27 setembro 2009

Homem das Cavernas


Ontem, ao longo do dia, passou uma reportagem na RTP acerca do "Homem das Cavernas", a história de um homem do distrito de Braga que nos anos 80 havia sido condenado a oito anos de prisão por homicídio, na sequência de uma disputa de terrenos com um vizinho, e que mais tarde fugiu da cadeia, tendo vivido durante 16 anos em cavernas no Alto Minho. Há cerca de dois meses fui recapturado, encontrando-se agora na prisão de Paços de Ferreira.

Quando a notícia da sua recaptura foi publicada, a história surpreendeu-me, como provavelmente a todos os que a leram. Mas revelava essa extraordinária capacidade de adaptação que caracteriza a raça humana. Entretanto, na reportagem de ontem, levantou-se um pouco o véu acerca dos motivos que terão levado o homem a enveredar pela fuga e pela vida vivida naquelas circunstâncias: o direito à sua autodeterminação sexual, conforme disse o seu advogado de defesa, que agora tentará revogar a pena de prisão.

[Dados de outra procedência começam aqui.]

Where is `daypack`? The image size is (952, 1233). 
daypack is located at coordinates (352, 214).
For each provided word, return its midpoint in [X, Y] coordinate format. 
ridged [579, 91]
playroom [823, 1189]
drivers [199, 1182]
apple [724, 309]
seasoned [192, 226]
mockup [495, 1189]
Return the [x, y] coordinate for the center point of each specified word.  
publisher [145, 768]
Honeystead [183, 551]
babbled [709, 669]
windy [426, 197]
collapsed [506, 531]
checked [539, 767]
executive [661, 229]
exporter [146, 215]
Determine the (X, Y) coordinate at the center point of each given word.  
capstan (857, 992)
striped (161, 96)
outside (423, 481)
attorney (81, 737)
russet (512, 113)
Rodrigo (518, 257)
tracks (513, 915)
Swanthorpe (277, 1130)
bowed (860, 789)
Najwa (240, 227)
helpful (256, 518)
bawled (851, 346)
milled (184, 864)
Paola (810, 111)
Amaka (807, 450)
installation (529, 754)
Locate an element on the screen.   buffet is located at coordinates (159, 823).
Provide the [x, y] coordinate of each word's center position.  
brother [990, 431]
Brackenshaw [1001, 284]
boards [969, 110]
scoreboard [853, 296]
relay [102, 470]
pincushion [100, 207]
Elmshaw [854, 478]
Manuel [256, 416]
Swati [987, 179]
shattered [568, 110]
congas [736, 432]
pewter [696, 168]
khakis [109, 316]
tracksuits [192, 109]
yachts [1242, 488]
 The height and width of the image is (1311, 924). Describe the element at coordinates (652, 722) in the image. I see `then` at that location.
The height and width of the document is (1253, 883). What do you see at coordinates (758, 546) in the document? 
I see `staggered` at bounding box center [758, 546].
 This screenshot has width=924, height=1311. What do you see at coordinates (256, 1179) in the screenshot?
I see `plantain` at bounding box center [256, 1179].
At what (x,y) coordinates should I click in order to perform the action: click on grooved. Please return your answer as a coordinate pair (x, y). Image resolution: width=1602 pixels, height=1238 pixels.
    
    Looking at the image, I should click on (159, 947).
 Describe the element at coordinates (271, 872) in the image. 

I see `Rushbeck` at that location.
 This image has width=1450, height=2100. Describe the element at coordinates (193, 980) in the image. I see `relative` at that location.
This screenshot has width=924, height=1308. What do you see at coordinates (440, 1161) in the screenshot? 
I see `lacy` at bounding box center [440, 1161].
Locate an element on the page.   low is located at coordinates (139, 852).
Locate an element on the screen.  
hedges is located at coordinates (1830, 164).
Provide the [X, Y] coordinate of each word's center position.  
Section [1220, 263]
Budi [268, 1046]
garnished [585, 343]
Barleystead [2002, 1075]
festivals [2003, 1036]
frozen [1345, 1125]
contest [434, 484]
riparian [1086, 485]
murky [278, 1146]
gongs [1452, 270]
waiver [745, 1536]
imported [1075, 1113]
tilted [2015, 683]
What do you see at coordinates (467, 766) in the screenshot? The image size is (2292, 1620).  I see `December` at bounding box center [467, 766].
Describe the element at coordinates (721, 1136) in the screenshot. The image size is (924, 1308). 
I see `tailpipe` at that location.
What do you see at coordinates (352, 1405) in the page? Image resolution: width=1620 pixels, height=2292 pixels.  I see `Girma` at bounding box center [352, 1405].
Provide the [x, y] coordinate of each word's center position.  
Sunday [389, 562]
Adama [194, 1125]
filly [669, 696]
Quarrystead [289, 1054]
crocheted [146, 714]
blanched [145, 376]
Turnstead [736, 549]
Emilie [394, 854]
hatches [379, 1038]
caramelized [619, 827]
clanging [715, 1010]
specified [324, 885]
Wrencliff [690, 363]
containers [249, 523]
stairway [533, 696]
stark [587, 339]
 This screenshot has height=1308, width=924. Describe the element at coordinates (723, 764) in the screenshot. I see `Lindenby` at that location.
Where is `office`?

Este caso é muito interessante e tem todas as condições para se tornar simbólico porque põe em causa o funcionamento do sistema prisional em Portugal. Enfim, eu sou um forte defensor de justiça célere, eficaz e de penas longas - perpétuas até - em função da natureza do crime. E também acredito que certas obras públicas podiam ser realizadas com recurso às populações prisionais para lhes incutir ética de trabalho e contribuír para alguma regeneração pessoal dos presos. Mas não posso aceitar que no interior das prisões reine um clima selvagem, sem rei nem roque. E que os guardas prisionais sejam coniventes com a existência de violações sexuais (e tráfico de drogas) dentro dos estabelecimentos prisionais. A privação da liberdade já é castigo suficiente, por isso, as prisões deviam permitir que os presos mantivessem a sua própria dignidade, sem a qual não existe reabilitação possível.

Portanto, eu desejo ao advogado do "Homem das Cavernas" algum sucesso na sua iniciativa. E espero que os alvos dessa iniciativa sejam o Ministério que tutela as prisões em Portugal e o director do estabelecimento prisional onde os supostos abusos tiveram lugar. Bem sei que é tudo muito difícil de provar, mas como disse no início trata-se de um protesto simbólico. Serve para chamar a atenção para um problema gravíssimo do sistema prisional - as violações sexuais -, que toda a gente comenta, mas que ninguém assume. E que contribui para que as prisões acabem por se tornar escolas do crime em vez de locais de reabilitação e regeneração dos presos.